Lindback got a chance to play against the team he played for in last year’s opening round of the Stanley Cup playoffs after Ben Bishop was injured. Lindback lost all three games he started against Montreal and moved on to Dallas this year, where he went 2-8 with a 3.71 goals-against average and .875 save percentage.

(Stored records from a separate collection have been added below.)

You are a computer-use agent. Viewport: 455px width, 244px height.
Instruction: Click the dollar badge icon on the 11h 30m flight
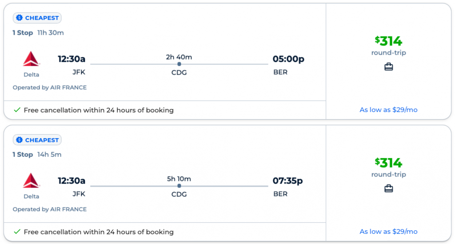pyautogui.click(x=19, y=18)
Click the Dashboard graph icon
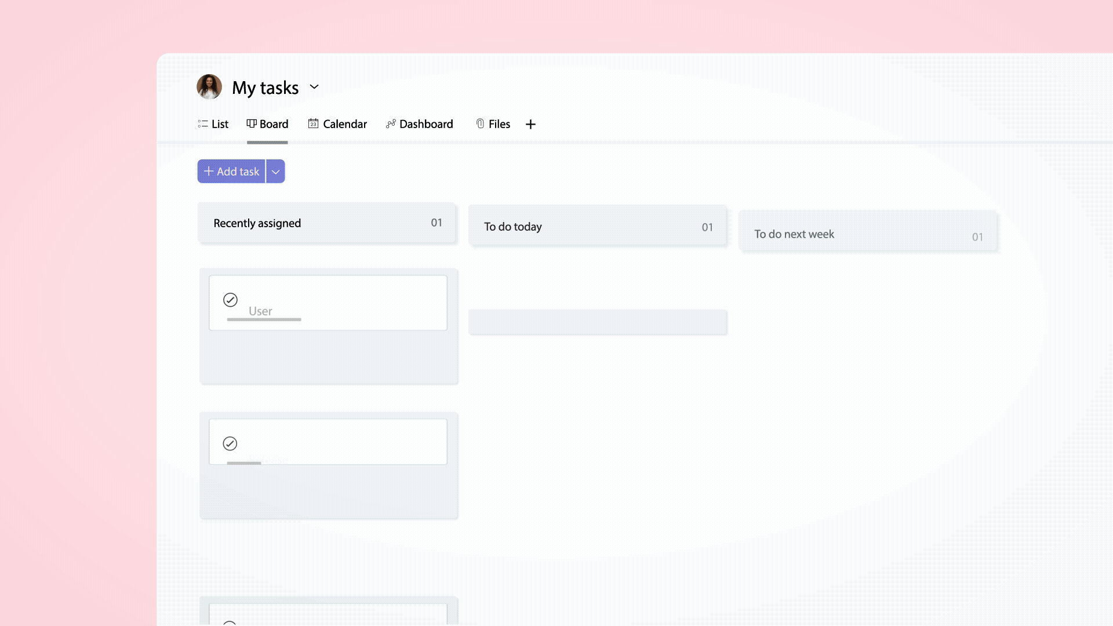The height and width of the screenshot is (626, 1113). (x=391, y=123)
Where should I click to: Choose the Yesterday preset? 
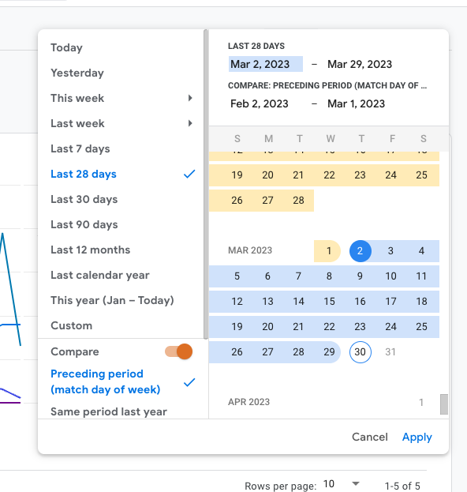[x=121, y=73]
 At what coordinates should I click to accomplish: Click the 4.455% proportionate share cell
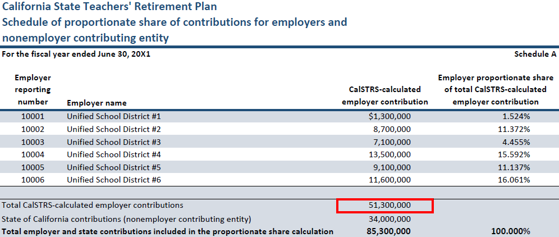(517, 142)
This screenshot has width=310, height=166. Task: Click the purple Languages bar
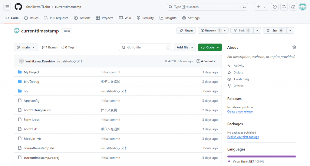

Lindback lost the confidence of coach Lindy Ruff, something backups found easy to have happen during Ruff’s 16 seasons in Buffalo.

“I feel good about my game,” Lindback insisted after the morning skate. “I felt like a played a couple good games and just didn’t get the results. I only had six starts this year and it’s hard to not get the time to get into game situations. I have to be better and make more saves.”

Whereas a month ago, the Sabres’ goaltending tandem of Enroth and Neuvirth was a clear strength of a struggling team, observers around the NHL widely panned the Lindback-Johnson pairing as one of the worst in recent league history once Monday’s trade deadline had passed.

During his post-deadline news conference, General Manager Tim Murray pointed out the fact the Sabres had not used Lindback – because it’s believed he’s not nearly as good as Neuvirth – was a telltale sign that they weren’t tanking their season. Coach Ted Nolan apparently heard that comment too.

“He’s been sitting around and everybody has been saying, ‘When’s he going to play?’ ’’ Nolan said of Lindback. “Well, now he’s playing. He has a chance to play and make somebody eat crow for thinking that he can’t play.”

After the game, Nolan was pleased with Lindback’s game and said “not an issue” when asked about the goaltending in a game his team was shut out and took two bad penalties in the second period.

Meanwhile, Johnson arrived to join his new team while still wearing his blue and orange New York Islanders gear. He went 8-8-1 with a 3.08 goals-against average and .889 save percentage this year for the Islanders after going 17-4-1, 2.10 and .925 last year as Tuukka Rask’s backup in Boston.

Johnson pointed out how his numbers this year were inflated by a four-game stretch from Nov. 15-Dec. 9 that saw him go 1-3 while giving up 18 goals in games against Tampa Bay, Pittsburgh, Washington and Minnesota. You take those games out and his GAA drops to 2.67 while the save percentage goes up 15 points to .904. Still pedestrian but hardly hideous too.

“I’ve had some good stretches there,” Johnson said. “I think at the start I went really well ... When I let in 18 goals, my numbers obviously take a big hit, especially when you’re not playing very often. “


After the morning skate, Johnson was critical of Canadian media giant TSN for bombarding him with questions about the Sabres’ tanking mission during its live deadline coverage.

TSN called Johnson when the trade was complete and was critical of Johnson and the deal while the goalie was on hold. Once on air, Johnson shot down questions by pointing out players are paid to compete and try to win.

“That whole TSN thing bothered me a little bit,” said Johnson. “I was asked to do an interview with them, they called me and I’m sitting on hold while they’re saying what they have the right to say. But it was obviously a little disrespectful for them to have me on hold listening to what they have to say and then bring me on line to ask me these questions while they sort of bash me or whatever it is.

“You can do that, but not while you’re on the line. It’s just disrespectful. Everyone has their own opinion. I’m coming in here to compete and play hard and win hockey games. I guess you don’t know what other people’s intentions are. Everybody is going to try to write an article, make news I guess.”

As for the tanking question, Johnson reiterated his view: “There’s this whole talk about the draft but for myself and everybody here we’re playing to win. If you don’t play to win, then you shouldn’t be playing. That’s my mindset.”


The Sabres scratched Mikhail Grigorenko and defenseman Tyson Strachan. Girgorenko, who has played just one game at Rochester in the last month due to a knee injury, was on hand for insurance in case Tyler Ennis’ injured groin acted up. Ennis, however, returned after missing two games.